Fast Chicken Chow Mein (Printable Version)

Cook up chow mein with juicy chicken, crunchy veggies, and yummy noodles in just a bit of time.

# What You'll Need:

01 - 1 lb fresh chow mein noodles
02 - 1 lb boneless chicken thighs, cut into thin strips
03 - 2 cups bean sprouts (mung or soy), rinsed and drained
04 - 2 cups finely shredded cabbage
05 - 1 cup thin-sliced celery
06 - 1 cup carrot sticks
07 - 2 green onions, cut into 1-inch chunks
08 - 2 teaspoons plain cooking oil

→ Noodle Sauce

09 - 2 tablespoons light soy sauce
10 - 1 tablespoon dark soy sauce
11 - 3 tablespoons oyster sauce or veggie stir-fry sauce
12 - 2 tablespoons Shaoxing wine, dry sherry, or chicken broth
13 - 2 teaspoons toasted sesame oil
14 - 1 teaspoon white sugar
15 - ¼ teaspoon pepper (white or black)
16 - 2 teaspoons cornstarch or potato starch
17 - 4 cloves garlic, sliced thin
18 - ½ cup low-salt chicken broth

→ Chicken Marinade

19 - 2 teaspoons light soy sauce
20 - 1 teaspoon cornstarch or potato starch
21 - 2 teaspoons cold water

# Step-by-Step Guide:

01 - Mix the marinade stuff with your sliced chicken and let it sit for 10 minutes.
02 - Mix all the sauce ingredients in a small bowl and put it aside.
03 - Dunk the noodles in very hot water for about 10-15 seconds until they soften up, then drain them well.
04 - Warm up 1 teaspoon (5 ml) of cooking oil in your pan over medium-high heat.
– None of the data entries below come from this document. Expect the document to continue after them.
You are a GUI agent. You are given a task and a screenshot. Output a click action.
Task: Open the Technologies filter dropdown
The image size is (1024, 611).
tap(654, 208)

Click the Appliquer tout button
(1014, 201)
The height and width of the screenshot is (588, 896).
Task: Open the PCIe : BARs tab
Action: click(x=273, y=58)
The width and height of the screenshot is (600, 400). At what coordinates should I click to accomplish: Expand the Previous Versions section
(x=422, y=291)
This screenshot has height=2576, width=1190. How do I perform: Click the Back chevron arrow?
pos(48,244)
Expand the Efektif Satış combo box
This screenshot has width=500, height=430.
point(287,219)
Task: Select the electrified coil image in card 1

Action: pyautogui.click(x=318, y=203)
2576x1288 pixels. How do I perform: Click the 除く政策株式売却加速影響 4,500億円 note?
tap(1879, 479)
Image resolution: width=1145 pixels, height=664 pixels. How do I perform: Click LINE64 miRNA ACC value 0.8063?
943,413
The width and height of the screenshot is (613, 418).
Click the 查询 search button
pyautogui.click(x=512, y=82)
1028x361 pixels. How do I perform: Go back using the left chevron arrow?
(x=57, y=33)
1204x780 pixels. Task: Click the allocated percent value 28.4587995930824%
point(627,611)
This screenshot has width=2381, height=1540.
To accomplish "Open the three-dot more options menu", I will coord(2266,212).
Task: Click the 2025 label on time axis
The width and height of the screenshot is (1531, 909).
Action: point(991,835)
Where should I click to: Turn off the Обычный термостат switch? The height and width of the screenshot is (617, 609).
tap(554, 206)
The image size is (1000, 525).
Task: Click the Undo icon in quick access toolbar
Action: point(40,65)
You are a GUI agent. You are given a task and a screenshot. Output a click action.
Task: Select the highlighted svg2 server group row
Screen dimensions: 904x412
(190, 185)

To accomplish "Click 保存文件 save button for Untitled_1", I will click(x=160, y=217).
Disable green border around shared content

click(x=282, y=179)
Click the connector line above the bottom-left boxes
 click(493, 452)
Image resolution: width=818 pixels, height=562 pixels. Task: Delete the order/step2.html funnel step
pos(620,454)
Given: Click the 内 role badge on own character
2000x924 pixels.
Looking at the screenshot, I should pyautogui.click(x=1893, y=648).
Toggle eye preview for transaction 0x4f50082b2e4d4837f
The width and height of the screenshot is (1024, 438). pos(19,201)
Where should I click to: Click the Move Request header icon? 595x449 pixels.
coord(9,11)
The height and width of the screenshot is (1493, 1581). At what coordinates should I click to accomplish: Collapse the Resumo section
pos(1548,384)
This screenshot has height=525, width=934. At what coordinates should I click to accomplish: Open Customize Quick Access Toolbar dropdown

Cook the chicken until it's mostly done.
05 - Throw in the carrots, celery, and cabbage with the chicken. Stir everything around until the veggies get soft. Push everything to one side.
06 - Pour the last teaspoon of oil into the empty spot in your pan. Add your noodles and pour the sauce over them. Mix for about 30 seconds until the noodles get coated.
07 - Toss in your bean sprouts and green onions. Give it all a quick stir for about 10 seconds. It's ready to eat!

# Additional Notes:

01 - Don't soak your noodles too long or they'll turn mushy when you stir-fry them.